Given data Block Start

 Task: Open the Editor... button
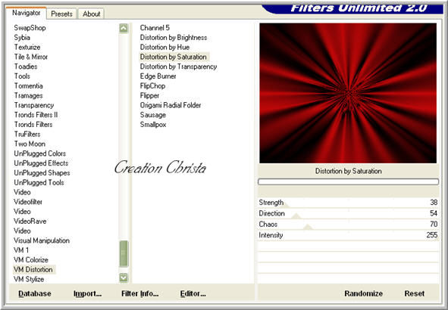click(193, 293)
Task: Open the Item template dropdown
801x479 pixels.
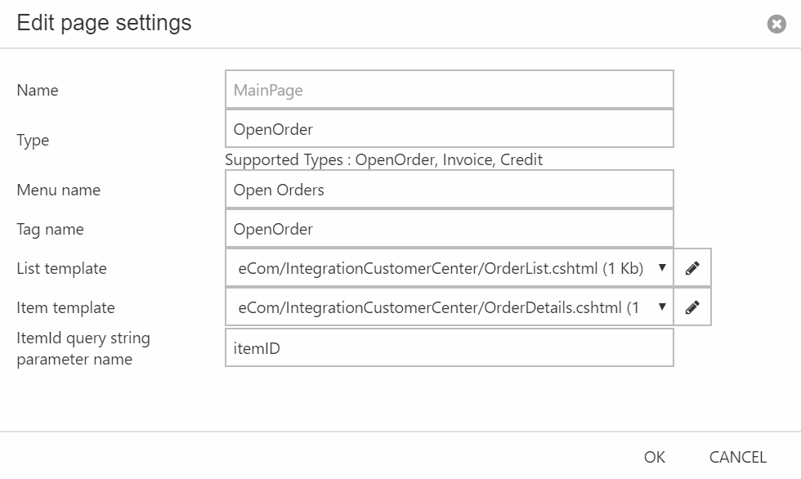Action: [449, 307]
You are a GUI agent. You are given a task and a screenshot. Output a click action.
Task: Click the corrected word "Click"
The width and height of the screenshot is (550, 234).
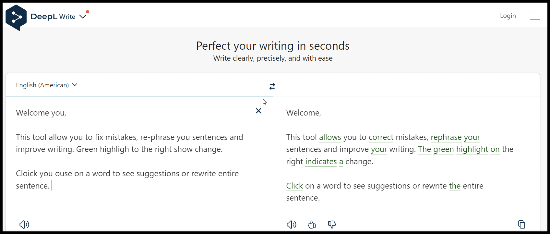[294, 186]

Given data Block End
Given data Block Start

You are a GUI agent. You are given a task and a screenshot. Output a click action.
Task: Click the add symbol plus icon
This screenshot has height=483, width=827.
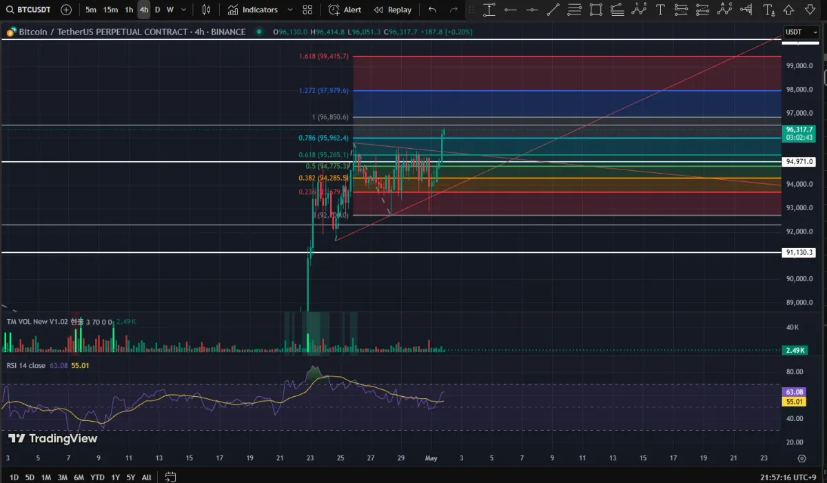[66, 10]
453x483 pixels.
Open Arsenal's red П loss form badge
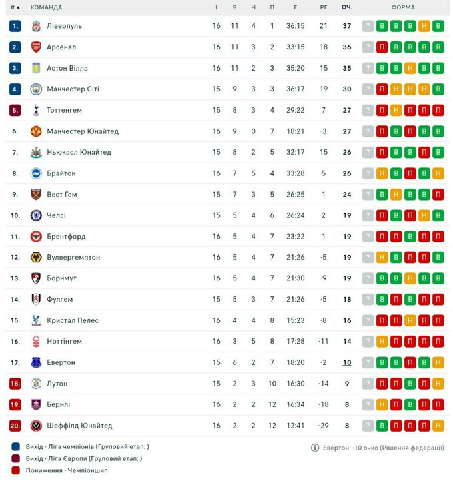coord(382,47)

Given data Block End
Given data Block Start

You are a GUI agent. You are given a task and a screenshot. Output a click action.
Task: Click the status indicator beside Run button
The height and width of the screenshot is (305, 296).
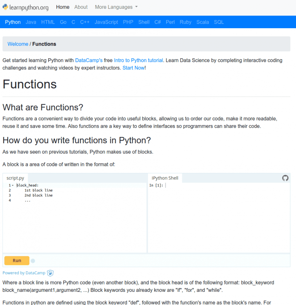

Given data Block End

Required action
Among the entries above, copy exactly only the lines starting with the one containing "Task: Click the status" and going through the one containing "The height and", both ends included.

Answer for the task
Task: Click the status indicator beside Run button
The height and width of the screenshot is (305, 296).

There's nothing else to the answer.